**What is expected**:
If a line in the listing below has the string "right", copy it out.
Start of Material for this exercise
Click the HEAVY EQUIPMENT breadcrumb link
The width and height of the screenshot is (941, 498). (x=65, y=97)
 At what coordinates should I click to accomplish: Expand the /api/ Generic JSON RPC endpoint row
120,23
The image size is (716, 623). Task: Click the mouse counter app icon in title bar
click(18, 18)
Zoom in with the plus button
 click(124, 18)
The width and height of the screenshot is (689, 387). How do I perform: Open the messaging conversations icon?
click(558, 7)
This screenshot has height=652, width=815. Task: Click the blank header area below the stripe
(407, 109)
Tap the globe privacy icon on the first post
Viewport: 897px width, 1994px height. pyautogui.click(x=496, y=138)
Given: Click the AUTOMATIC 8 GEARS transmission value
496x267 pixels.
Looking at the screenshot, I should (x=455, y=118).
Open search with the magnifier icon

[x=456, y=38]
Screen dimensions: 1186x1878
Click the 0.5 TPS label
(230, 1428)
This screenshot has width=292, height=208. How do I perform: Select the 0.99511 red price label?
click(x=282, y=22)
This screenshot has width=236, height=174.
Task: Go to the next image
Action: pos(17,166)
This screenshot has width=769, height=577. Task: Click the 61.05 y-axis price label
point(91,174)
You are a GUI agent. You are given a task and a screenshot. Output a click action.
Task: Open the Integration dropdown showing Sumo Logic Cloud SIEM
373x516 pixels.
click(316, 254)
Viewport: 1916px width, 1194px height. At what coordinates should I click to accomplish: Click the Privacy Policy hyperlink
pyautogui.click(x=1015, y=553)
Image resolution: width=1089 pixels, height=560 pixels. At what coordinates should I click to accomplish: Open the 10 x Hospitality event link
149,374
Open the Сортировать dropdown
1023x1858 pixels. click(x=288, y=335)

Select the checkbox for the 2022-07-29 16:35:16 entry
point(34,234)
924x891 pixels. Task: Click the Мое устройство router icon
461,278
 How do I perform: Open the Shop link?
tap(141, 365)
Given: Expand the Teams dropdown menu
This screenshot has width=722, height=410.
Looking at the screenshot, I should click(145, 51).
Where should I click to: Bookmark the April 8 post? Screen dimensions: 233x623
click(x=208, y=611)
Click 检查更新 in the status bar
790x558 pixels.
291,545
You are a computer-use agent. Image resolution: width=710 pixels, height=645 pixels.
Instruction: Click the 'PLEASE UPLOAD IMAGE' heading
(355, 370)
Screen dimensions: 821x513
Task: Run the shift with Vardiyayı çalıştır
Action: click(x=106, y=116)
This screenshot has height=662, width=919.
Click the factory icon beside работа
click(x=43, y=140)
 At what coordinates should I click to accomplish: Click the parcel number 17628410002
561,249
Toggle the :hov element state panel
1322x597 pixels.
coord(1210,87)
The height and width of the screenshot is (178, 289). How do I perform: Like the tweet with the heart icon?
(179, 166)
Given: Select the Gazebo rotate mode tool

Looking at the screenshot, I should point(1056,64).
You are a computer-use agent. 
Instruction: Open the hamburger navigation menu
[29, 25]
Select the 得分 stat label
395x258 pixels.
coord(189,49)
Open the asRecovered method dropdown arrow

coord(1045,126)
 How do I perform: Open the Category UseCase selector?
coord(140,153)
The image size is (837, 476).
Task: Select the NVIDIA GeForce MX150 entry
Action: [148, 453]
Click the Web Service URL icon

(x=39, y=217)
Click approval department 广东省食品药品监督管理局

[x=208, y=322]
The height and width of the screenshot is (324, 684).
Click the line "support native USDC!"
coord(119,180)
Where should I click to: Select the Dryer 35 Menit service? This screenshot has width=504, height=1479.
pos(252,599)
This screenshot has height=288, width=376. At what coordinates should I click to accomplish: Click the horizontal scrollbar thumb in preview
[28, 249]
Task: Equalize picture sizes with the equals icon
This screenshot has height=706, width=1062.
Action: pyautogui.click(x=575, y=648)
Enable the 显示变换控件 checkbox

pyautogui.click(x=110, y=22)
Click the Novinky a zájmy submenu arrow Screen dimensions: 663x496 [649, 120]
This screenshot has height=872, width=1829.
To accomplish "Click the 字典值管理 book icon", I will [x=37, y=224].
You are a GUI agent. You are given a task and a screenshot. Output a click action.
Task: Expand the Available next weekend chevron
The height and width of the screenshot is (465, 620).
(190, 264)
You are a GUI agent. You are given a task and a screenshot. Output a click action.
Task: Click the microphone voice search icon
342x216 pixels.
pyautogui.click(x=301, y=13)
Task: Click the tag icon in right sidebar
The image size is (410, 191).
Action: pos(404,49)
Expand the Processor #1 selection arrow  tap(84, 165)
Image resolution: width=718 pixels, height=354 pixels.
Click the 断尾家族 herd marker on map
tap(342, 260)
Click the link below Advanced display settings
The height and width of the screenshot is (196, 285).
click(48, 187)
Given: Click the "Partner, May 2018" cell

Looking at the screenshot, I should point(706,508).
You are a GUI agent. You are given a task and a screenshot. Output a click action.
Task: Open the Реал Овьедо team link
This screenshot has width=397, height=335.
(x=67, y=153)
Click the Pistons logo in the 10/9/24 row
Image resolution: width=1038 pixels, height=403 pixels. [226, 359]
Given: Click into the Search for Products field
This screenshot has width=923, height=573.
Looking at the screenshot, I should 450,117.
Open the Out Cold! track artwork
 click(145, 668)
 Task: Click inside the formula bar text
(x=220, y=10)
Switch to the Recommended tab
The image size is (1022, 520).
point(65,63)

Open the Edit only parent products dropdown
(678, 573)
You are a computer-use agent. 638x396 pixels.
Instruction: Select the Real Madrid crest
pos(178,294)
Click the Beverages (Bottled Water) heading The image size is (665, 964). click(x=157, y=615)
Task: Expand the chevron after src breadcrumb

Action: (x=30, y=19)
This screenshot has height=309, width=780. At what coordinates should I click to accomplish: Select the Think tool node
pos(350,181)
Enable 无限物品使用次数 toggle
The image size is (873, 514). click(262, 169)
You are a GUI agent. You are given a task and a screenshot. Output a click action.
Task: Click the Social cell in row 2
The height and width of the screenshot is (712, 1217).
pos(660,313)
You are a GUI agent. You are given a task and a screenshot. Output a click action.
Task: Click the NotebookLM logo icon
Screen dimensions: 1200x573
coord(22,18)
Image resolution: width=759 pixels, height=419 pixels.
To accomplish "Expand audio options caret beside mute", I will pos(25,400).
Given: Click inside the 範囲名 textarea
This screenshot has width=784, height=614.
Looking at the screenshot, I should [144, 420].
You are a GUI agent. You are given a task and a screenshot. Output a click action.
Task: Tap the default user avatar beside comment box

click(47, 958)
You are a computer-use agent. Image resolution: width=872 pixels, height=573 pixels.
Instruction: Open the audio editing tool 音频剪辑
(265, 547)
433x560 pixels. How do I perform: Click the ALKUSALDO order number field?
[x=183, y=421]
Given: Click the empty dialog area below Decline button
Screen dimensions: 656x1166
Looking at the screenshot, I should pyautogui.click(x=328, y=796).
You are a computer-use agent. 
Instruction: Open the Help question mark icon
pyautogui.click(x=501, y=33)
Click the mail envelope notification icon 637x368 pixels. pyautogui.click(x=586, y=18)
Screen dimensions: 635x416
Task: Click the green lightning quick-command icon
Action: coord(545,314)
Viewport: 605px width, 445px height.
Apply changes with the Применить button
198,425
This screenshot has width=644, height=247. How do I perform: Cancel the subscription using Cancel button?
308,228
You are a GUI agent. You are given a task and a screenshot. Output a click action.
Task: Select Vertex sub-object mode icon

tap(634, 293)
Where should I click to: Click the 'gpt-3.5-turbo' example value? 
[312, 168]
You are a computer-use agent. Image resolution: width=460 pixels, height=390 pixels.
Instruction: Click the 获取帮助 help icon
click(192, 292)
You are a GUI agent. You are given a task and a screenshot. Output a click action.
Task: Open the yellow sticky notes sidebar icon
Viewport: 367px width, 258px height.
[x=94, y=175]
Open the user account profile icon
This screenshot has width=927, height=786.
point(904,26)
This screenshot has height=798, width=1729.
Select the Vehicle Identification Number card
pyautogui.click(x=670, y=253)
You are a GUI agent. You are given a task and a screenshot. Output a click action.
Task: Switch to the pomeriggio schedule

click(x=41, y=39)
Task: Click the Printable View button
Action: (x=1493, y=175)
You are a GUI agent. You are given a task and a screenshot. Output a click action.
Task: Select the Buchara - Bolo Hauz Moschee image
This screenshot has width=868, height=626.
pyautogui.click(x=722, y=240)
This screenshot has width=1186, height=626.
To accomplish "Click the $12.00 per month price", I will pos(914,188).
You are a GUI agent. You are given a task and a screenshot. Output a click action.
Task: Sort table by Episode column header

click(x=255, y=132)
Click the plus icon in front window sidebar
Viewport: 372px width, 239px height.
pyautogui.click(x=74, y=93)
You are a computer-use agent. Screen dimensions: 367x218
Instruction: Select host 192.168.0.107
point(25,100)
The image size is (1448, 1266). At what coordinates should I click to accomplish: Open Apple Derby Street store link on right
End of Material for this exercise
**Task solution**:
Task: Click the tag icon in right sidebar
The image size is (1448, 1266). At what coordinates should I click to accomplish: Open Apple Derby Street store link on right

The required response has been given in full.